Ukai (The Cormorant-Fisher) is a Noh play of around 1400, attributed to Enami no Sayemon.

Because of the lowly occupation of the leading character, Ukai is known as one of the Three Ignoble Plays.

==Plot==
Two travelling monks meet a cormorant fisher at the Isawa River. Though unable to persuade the fisher to abandon his life-taking trade, one of the monks remembers having received a meal from a cormorant fisher a few years back. The old fisherman explains that that cormorant fisher had since been killed for practicing his trade, before revealing himself as the cormorant fisherman's ghost.

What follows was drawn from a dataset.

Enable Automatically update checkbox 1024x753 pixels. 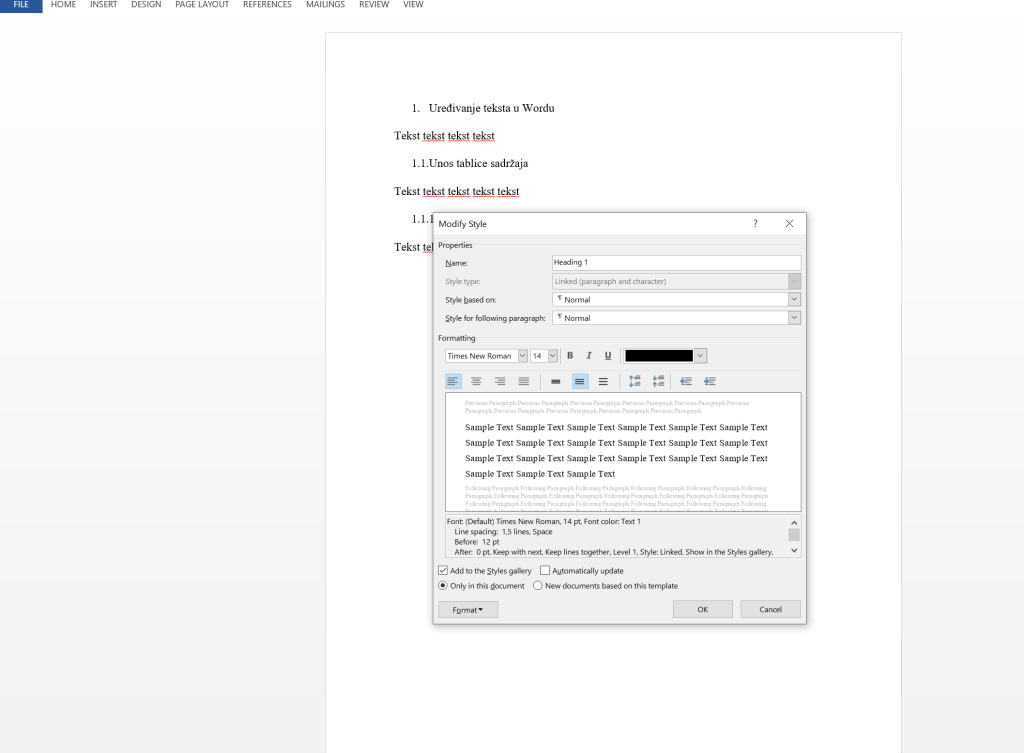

The ghost then re-enacts the sinful pursuit that still ties him to the material world: "In the joy of capture/ Forgotten sin and forfeit/ Of the life hereafter!". After he leaves, the priest enacts a rite for his soul, before Yama, King of Hell appears, to proclaim that the fisherman has been freed from his sins: "because he once gave lodging to a priest...The fisher's boat is changed to the ship of Buddha's vows".

==Literary associations==
- The Kyogen play, 'The Bird-Catcher in Hell', parodies much in the plot of Ukai.
- Basho described the world of Ukai in his haiku: "How exciting for a while, / The cormorant fishing-boat! / Then depressing".